What is projectile motion? This is any motion such that the only force on the object is the gravitational force. The object will have non-zero acceleration only in the vertical direction. Do you like movies? Here is a video about projectile motion.

And here is another video about projectile motion:

Also, if you like my book (the ebook is on blackboard so you can download it) then look at chapter 7. Whatever you do, remember the key to projectile motion is that there are essentially 2 one-dimensional problems. The only thing these two problems have that connect them together is the time. The time for the two motion is the same.

**Determining the launch speed**

Here the trick is to make some measurements that don’t happen really fast. If you try to use a stopwatch, the uncertainty in the time is going to be too large. Instead, we will shoot the ball horizontally off a table and onto the floor. In this case we can measure the height the ball falls and the distance (horizontally) the ball travels. Here is a picture.

The vertical height can just be measured with a meter stick. The horizontal distance can be measured by look at the location on the floor where the ball lands. If you tape some paper down and place (but do not tape) a piece of carbon paper over that, it will leave a mark when it hits the ground. Here is the trick:

- From the vertical height, you can find the time the ball is in the air. This is even easier since the initial vertical velocity is zero.
- Once you have the time, you can use this and the x-distance to find the x-velocity. Also, since the ball is launched horizontally the x-velocity is the initial velocity (in this case).
- For uncertainty, just approximate the uncertainty in the vertical direction. For the horizontal distance, shoot the ball at least 5 times to get an average and the standard deviation. It would be nice to record the sideways deviation of motion too.

There are other ways of finding the initial velocity of the ball. Can you think of a better (more accurate) method? What if you used a photogate?

**Launching at an angle**

For this next part, you will launch the ball at an angle off the table. Just pick an angle – like maybe 30 degrees or something. Calculate where the ball will land – BUT DON’T SHOOT IT UNTIL YOU CALCULATE IT! Remember, in this case the initial y-velocity is NOT zero. Also calculate the uncertainty in the distance based on your uncertainty in the initial velocity and the uncertainty in the height. You can assume that the uncertainty in

*g*is small enough to be ignored.**Modeling in Vpython**

Start with your program for the fan cart. You don’t have to create a table and a floor (although that would be cool). Give your ball the same initial velocity and height as the above calculation. Where does the ball land?

The important thing about this program is that it will help you set up a later (more complicated) program. Here is a basic outline of things you should put in your program. If you get stuck, ask me for help:

- from visual import *
- make some constants (like g)
- make your objects (at least a ball)
- initial conditions: where is the ball? What is the velocity? What is the time? What is dt?
- make a while loop.
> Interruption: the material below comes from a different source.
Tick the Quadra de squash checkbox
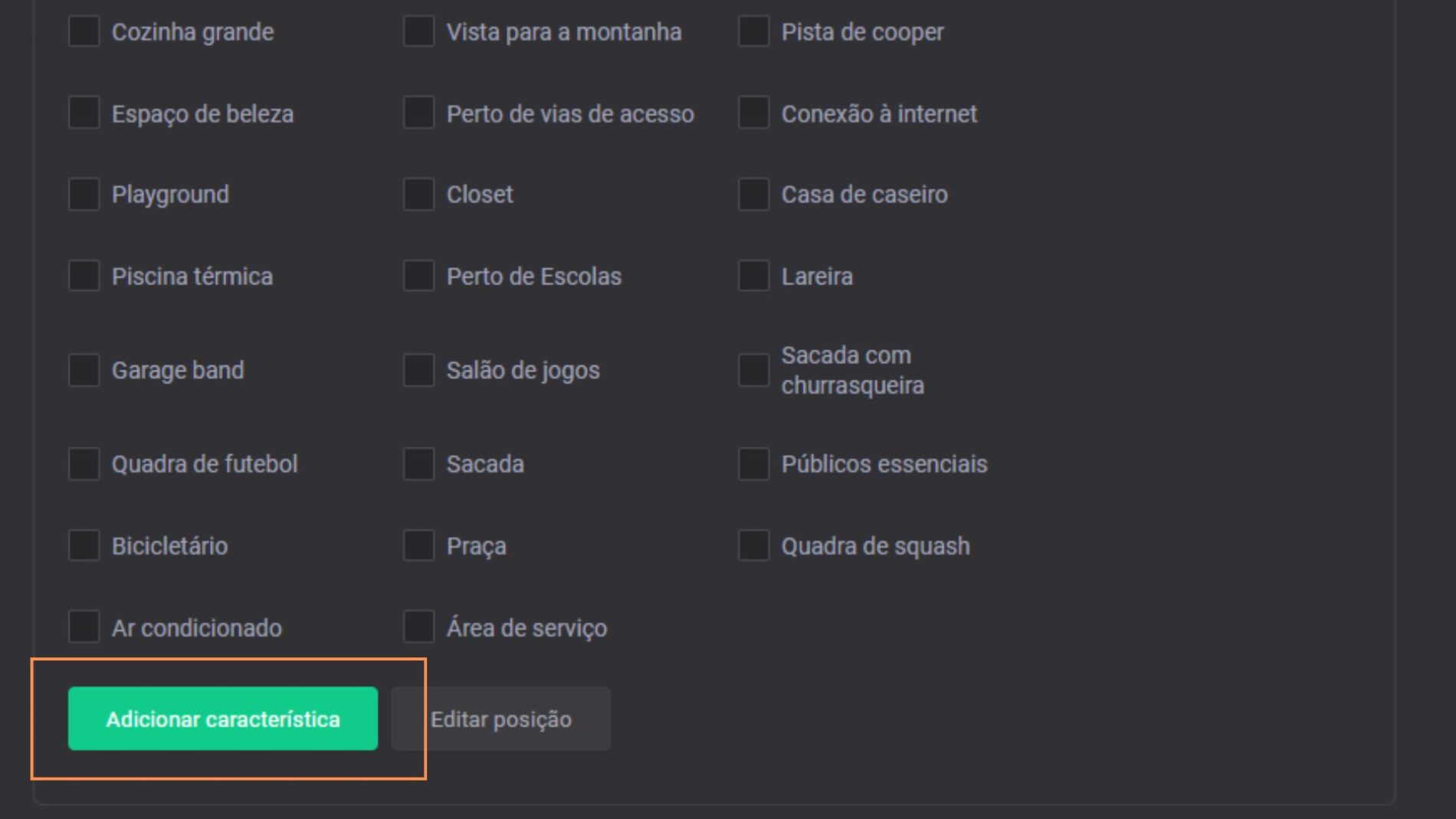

In this loop:
- calculate the force on the ball (which shouldn’t change)
- update the momentum of the ball using the momentum principle
- update the position
- update the time
- repeat the above

That should be it for the vpython. You might want to print the final position or something.

**Launch Speed and Angle**

If you get bored, see if you can figure out a way to see how constant the launch velocity is. In your above calculations, you assume the velocity didn’t change – but it probably does.